DIRECTIVE 1
According to the piece on the phrase "taxpayer dollars," what happens to collected tax dollars when taxes are paid?
DIRECTIVE 2
Render this sentence from the piece on the phrase "taxpayer dollars" in Spanish: "When taxes are paid, the collected tax dollars are deleted from the system."
DIRECTIVE 3
Summarize the piece on the phrase "taxpayer dollars" in two sentences.

>> Start SELECTED PASSAGE

Why You Should Avoid the Phrase "Taxpayer Dollars"
It is simply incorrect
At the federal level, money is created as needed by Congressional
appropriations. When taxes are paid, the collected tax dollars
are deleted from the system.
It obscures the real purpose of taxes
Taxes are needed to cycle dollars back out of the economic
system. The "taxpayer dollars" concept pushes people into
thinking
that the rich contribute more, when in fact they should be paying more.
It leads to "scarcity and deficit" mentality
The federal debt is not the frightening specter it is made out to
be — it is simply an accounting total. When wars and bailouts are
funded, the "deficit" is forgotten about. When healthcare and
education are proposed, the refrain is, "How are you going to pay for
that?"
Why is this important? Isn't it just semantics?
- Federal spending and and taxation are massively powerful
instruments. Understanding how they operate and who is
benefiting is crucial to achieving positive change.
If not "taxpayer dollars" then what should we say?
- Good
alternatives are "federal dollars", "our money" and "government
spending".
"Meanwhile, the so-called national debt remains nothing more than a
historical record of US$ that have been spent by government and not
taxed away from us over the centuries"

>> End SELECTED PASSAGE
>> Start RECORDED DATA

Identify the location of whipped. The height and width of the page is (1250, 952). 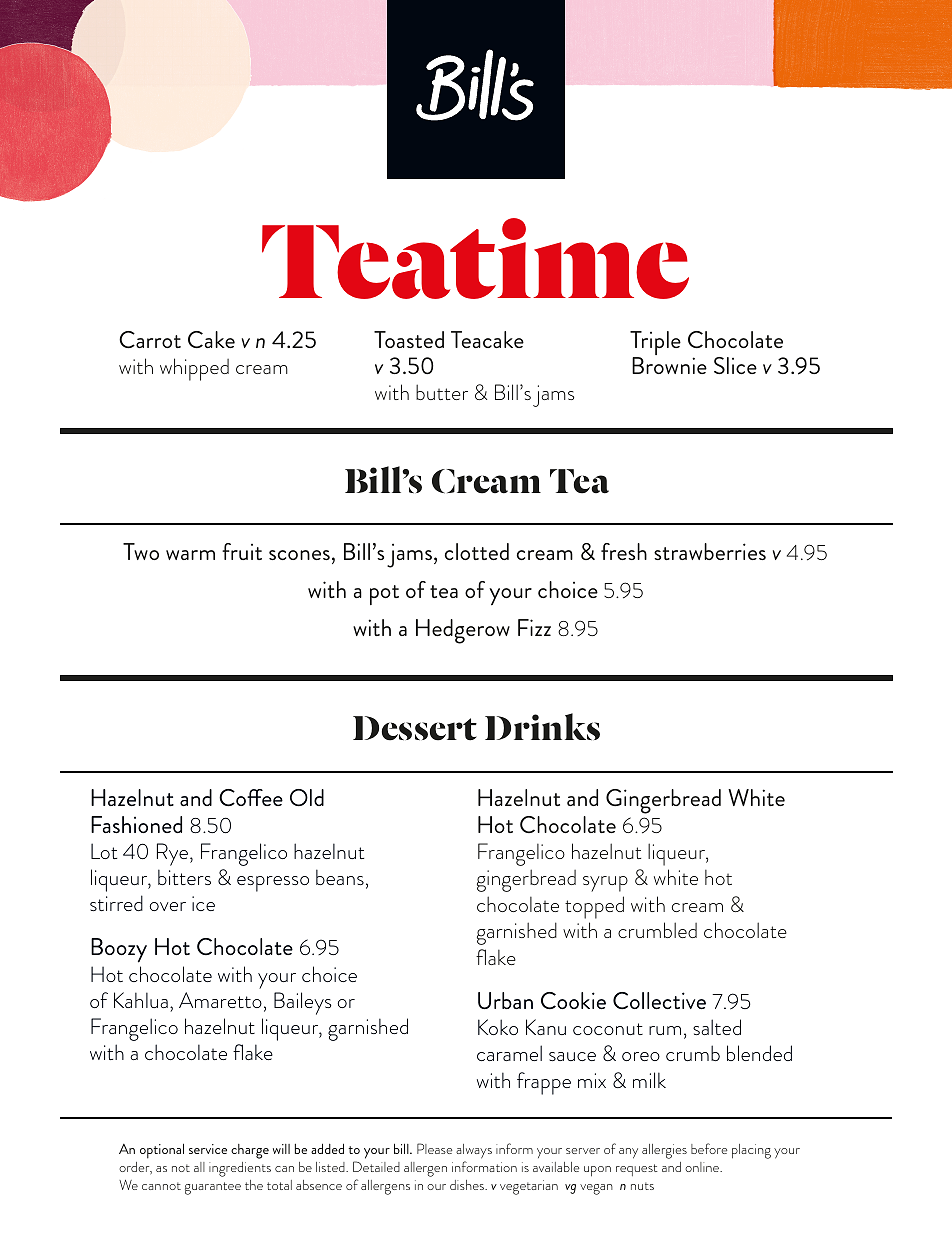
(194, 369).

>> End RECORDED DATA

FINAL RESULT 1
They are deleted from the system.

FINAL RESULT 2
Cuando se pagan los impuestos, los dólares recaudados en impuestos se eliminan del sistema.

FINAL RESULT 3
The piece argues that "taxpayer dollars" is incorrect, because federal money is created by Congressional appropriations and collected taxes are deleted from the system. It adds that the phrase obscures how taxes cycle dollars out of the economy and leads to a "scarcity and deficit" mentality, and it offers "federal dollars," "our money" and "government spending" as alternatives.